Podem ter dificuldades nas relações interpessoais, relacionamentos instáveis.

Saiba que, esses comportamentos podem indicar um transtorno.

Caso não diagnosticado e tratado corretamente, essas e outras situações podem ser fatais para a vida de um TDAH.

Entenda o distúrbio

Segundo a Associação Brasileira do Déficit de Atenção (ABDA), o Transtorno de Déficit de Atenção com Hiperatividade (TDAH) é um transtorno neurobiológico, de causas genéticas e fatores culturais.

Caracterizado por sintomas de desatenção, inquietude e impulsividade.
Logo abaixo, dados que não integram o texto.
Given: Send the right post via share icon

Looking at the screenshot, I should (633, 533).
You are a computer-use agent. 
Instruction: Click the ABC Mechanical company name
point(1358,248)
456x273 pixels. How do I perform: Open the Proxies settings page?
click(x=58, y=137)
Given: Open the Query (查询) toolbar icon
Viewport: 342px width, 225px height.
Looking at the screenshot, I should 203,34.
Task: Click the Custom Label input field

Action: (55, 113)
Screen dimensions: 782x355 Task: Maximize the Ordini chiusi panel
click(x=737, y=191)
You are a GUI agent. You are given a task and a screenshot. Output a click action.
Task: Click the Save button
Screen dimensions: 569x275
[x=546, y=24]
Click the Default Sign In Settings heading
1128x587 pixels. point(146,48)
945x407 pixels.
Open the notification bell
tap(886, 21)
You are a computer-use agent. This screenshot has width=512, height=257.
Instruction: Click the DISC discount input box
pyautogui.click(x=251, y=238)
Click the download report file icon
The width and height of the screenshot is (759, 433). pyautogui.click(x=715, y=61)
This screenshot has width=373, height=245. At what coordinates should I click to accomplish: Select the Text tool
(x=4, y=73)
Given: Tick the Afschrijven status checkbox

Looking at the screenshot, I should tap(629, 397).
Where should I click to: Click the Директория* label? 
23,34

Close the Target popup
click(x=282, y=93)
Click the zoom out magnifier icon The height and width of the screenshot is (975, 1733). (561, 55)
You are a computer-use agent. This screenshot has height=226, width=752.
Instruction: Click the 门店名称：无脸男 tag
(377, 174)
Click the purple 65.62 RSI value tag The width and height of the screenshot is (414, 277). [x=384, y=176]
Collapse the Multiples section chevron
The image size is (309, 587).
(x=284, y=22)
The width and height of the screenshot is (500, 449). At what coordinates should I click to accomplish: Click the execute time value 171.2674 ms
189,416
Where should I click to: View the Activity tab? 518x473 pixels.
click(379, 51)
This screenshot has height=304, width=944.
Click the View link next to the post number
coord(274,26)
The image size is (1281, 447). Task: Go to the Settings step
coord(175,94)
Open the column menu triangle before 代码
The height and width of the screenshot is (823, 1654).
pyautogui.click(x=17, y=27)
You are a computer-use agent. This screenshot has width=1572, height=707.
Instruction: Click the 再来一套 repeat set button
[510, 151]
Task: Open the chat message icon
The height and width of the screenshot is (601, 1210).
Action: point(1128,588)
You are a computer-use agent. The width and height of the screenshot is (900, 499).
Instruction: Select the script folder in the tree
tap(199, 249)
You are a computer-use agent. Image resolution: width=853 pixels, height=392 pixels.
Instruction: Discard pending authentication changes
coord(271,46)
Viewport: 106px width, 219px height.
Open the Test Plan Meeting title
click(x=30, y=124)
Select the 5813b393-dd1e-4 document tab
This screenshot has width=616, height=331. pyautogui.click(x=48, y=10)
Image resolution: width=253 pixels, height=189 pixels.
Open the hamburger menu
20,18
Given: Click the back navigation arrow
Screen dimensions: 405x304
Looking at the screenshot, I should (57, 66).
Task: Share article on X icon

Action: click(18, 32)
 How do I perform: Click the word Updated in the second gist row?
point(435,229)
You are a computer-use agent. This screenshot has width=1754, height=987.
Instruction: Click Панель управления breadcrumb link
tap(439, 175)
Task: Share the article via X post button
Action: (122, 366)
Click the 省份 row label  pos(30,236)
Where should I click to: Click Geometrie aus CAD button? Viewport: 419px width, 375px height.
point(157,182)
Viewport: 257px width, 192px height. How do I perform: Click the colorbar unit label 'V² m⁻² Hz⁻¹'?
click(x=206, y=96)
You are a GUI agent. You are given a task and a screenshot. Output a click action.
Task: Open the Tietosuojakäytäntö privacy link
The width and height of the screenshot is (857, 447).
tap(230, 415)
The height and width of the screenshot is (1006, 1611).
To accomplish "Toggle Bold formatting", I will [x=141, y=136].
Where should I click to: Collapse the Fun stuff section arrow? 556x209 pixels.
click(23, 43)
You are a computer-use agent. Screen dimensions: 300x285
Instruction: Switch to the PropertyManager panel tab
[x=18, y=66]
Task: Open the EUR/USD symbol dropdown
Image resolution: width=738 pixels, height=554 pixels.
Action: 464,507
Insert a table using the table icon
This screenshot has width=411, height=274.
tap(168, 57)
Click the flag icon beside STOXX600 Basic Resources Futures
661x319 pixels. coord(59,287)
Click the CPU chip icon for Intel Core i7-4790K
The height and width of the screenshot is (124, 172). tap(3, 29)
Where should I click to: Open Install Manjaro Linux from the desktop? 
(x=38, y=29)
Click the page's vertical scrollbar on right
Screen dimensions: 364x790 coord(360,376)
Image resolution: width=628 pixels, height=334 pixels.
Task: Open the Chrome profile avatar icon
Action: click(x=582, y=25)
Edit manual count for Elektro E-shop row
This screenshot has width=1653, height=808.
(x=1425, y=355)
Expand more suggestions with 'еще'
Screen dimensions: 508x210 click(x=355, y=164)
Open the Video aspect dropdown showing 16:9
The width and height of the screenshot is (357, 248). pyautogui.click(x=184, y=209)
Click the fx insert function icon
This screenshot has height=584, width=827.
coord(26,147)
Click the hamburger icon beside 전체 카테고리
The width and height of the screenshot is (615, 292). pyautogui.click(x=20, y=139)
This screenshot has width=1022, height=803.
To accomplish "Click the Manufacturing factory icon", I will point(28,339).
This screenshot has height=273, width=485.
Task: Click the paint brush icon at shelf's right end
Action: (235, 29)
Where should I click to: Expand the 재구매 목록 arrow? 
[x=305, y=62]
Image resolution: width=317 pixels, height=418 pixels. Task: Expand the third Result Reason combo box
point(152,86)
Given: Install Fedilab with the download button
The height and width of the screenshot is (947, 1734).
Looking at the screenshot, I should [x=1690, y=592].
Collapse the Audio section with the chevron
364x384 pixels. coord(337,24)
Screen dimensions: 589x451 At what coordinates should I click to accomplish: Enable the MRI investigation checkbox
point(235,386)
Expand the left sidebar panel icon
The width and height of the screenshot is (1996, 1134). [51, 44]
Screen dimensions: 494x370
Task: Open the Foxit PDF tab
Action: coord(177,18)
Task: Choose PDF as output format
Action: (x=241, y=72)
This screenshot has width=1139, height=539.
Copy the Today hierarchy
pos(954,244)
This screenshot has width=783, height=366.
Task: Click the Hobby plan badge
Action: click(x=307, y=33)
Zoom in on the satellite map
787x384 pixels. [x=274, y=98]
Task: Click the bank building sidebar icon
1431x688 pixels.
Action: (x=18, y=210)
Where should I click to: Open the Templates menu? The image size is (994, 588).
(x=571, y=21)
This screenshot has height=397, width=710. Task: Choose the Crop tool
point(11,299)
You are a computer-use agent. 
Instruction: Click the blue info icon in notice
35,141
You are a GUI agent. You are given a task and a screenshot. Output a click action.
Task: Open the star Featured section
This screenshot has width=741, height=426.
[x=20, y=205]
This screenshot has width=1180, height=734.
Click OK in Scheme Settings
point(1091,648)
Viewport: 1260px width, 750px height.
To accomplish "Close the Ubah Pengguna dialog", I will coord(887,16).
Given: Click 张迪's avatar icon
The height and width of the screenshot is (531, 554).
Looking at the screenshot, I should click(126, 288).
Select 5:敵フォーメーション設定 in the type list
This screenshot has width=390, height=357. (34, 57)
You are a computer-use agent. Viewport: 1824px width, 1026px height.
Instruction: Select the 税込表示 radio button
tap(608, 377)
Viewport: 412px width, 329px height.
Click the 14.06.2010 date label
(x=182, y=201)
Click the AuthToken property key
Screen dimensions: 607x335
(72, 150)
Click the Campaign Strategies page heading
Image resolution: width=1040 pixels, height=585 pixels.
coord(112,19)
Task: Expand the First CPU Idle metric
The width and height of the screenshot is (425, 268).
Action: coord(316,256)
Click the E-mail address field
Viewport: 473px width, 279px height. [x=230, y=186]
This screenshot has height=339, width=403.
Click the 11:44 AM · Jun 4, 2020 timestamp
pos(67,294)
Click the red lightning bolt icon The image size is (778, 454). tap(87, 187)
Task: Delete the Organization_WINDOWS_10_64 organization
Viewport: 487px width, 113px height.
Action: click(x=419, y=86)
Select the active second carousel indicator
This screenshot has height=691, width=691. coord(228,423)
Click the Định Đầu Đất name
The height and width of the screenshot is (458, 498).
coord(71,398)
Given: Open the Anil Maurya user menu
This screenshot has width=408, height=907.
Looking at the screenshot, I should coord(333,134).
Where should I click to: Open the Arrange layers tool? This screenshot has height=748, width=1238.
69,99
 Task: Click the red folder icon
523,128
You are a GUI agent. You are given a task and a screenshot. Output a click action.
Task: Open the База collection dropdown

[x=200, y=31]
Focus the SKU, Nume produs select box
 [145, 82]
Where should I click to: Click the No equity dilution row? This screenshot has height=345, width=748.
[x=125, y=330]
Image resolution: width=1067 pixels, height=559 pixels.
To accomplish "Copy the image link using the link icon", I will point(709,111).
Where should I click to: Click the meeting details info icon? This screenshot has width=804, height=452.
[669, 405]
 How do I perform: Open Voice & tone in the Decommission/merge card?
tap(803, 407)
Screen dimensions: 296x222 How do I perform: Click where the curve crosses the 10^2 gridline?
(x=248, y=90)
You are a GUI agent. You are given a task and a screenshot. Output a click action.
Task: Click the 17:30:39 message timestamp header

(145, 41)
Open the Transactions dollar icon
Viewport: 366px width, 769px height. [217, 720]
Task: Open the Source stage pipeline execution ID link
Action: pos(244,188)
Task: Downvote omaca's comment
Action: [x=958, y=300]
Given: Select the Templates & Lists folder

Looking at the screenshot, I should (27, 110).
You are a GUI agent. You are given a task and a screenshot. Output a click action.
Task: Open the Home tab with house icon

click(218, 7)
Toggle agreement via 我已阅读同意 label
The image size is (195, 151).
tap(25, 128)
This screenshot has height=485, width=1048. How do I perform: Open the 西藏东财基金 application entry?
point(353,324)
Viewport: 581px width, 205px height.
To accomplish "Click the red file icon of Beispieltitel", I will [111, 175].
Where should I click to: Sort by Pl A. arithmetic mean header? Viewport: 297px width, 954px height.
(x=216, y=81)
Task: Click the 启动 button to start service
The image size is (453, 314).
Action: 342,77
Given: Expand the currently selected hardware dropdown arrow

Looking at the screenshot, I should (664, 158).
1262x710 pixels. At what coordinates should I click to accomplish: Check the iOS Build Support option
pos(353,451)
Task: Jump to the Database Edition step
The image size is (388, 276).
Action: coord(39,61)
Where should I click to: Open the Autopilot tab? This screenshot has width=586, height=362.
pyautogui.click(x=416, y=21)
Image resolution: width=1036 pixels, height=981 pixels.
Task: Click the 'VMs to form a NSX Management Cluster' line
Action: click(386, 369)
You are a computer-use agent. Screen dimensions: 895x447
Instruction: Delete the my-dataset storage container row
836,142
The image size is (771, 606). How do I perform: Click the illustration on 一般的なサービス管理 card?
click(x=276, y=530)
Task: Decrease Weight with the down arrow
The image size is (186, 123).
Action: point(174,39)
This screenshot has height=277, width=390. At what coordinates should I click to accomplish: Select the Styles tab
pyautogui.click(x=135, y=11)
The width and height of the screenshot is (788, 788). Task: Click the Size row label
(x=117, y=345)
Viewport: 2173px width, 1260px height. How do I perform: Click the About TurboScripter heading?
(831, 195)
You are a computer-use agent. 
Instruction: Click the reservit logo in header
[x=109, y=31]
Ele também é chamado de DDA (Distúrbio do Déficit de Atenção).

É reconhecido oficialmente por vários países e pela Organização Mundial da Saúde (OMS), sendo um dos transtornos mais comuns, acomete cerca de 3% a 5% dos pequenos.

Cientistas descobriram que o TDAH também pode ser desenvolvido na adolescência e fase adulta. Os dados de pesquisas são:

• Estima-se que 3% dos adultos apresentam o TDAH.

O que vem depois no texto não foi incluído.